A Sparse Approximation Problem on Hadamard Manifolds

Hajg Jasa, Paula John 2025-07-02

Introduction

In this example we use the Convex Riemannian Proximal Gradient (CRPG) method [BJJP25a] with the Cyclic Proximal Point Algorithm, which was introduced in [Bac14], on the hyperbolic space. This example reproduces the results from [BJJP25a], Section 6.2.

using PrettyTables
using BenchmarkTools
using CSV, DataFrames
using ColorSchemes, Plots
using Random, LinearAlgebra, LRUCache
using ManifoldDiff, Manifolds, Manopt, ManoptExamples

The Problem

Let $\mathcal M = \mathcal H^n$ be the Hadamard manifold given by the hyperbolic space, and $\{q_1,\ldots,q_N\} \in \mathcal M$ denote $N = 1000$ Gaussian random data points. Let $g \colon \mathcal M \to \mathbb R$ be defined by

\[g(p) = \frac{1}{2} \sum_{j = 1}^N w_j \, \mathrm{dist}(p, q_j)^2,\]

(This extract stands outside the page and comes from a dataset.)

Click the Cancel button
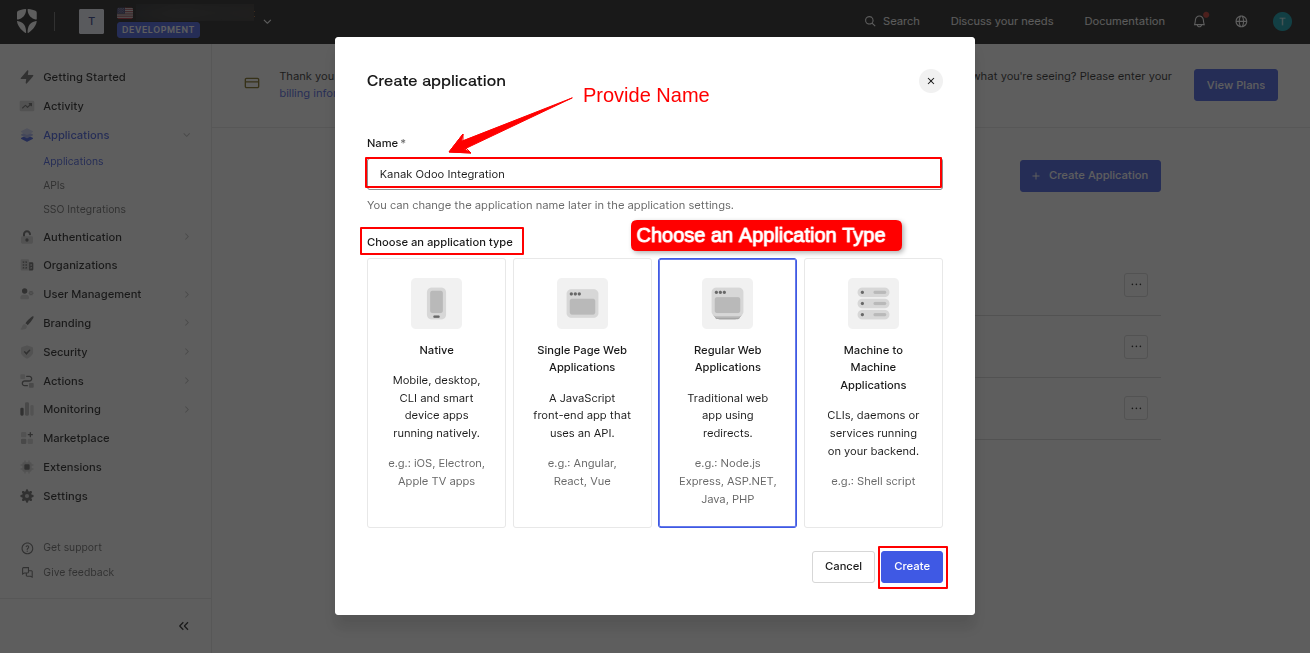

where $w_j$, $j = 1, \ldots, N$ are positive weights such that $\sum_{j = 1}^N w_j = 1$. In our experiments, we choose the weights $w_j = \frac{1}{N}$. Observe that the function $g$ is strongly convex with respect to the Riemannian metric on $\mathcal M$.

Let $h \colon \mathcal M \to \mathbb R$ be defined by

\[h(p) = \mu \Vert p \Vert_1\]

be the sparsity-enforcing term given by the $\ell_1$-norm, where $\mu > 0$ is a regularization parameter.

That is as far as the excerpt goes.